А ребенок за дверью — лежит мертвый.
— Вот!.. вот твоя сестрица что́ сделала!
Михайла к сестре. Не смотрит. И смотрит, да ничего не видит.
— Убила ты собаку, убила ты коня, ты моего ребенка убила! — и раздел Михайла сестру донага, скрутил, бросил на телегу, повез в поле, а из поля в лес и там, в лесу, пустил ее одну: иди, куда знаешь!
Иди, куда знаешь!
А куда? Куда ей идти? Влезла на сосну Палагея, села на верхушку, сидит, как птица. Сердце у нее тяжелое, как камень тяжелый, — обида, напраслина, клевета камнем легла ей на сердце.
Ходили царские сыновья по лесу, охотились.
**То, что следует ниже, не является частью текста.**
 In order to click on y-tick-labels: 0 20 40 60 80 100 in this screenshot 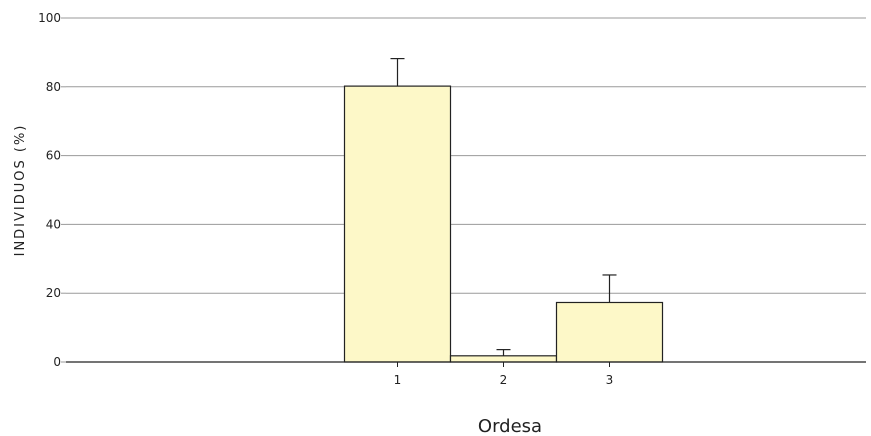, I will do `click(50, 190)`.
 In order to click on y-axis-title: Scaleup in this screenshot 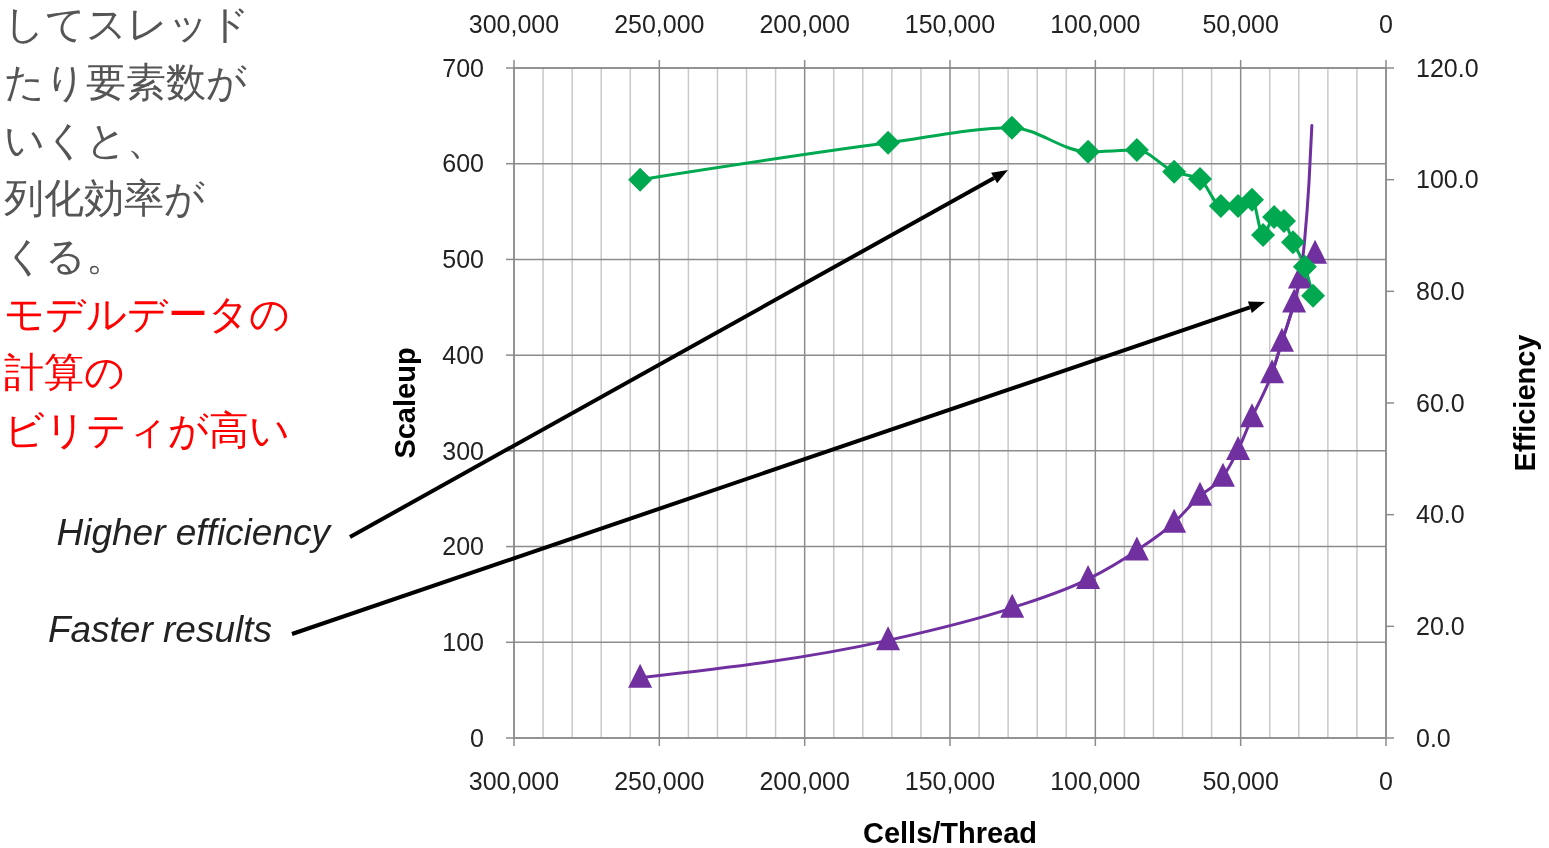, I will do `click(405, 403)`.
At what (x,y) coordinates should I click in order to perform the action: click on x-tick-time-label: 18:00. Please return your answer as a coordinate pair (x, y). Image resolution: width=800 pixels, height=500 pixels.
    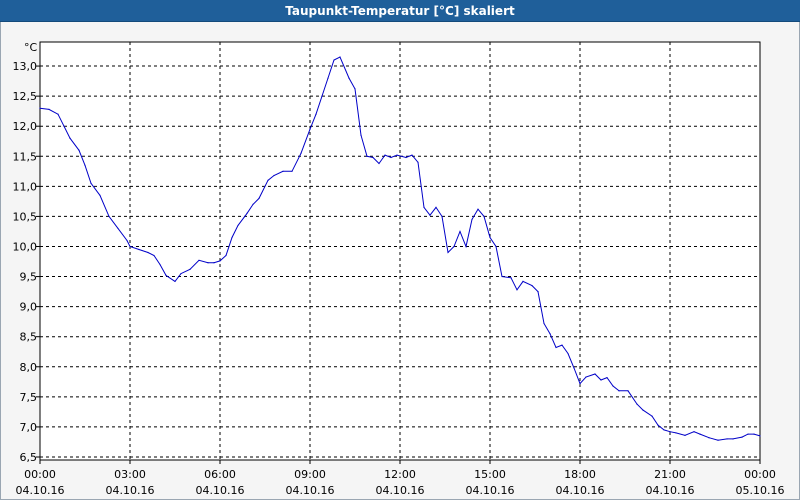
    Looking at the image, I should click on (580, 474).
Набрели царские сыновья на сосну, Палагею заметили.
Один говорит:
— Птица!
Другой:
— Человек!
Третий:
— Черт! — и направил ружье выстрелить.
— Я не трону, я человек, я вас не трону! — кричит с дерева Палагея: видит, ружья направили, стрелять хотят.
— Коли человек, так спускайся! — говорят ей братья.
А как ей спуститься?
— Одежды у меня нет! — кричит Палагея.
Братья поскидали с себя верхнее платье, положили под сосну, а сами в сторонку. Палагея и спустилась на землю, оделась. Тут братья к ней вышли и взяли ее с собой к царю во дворец. И там, во дворце, схоронили, никому не показывают.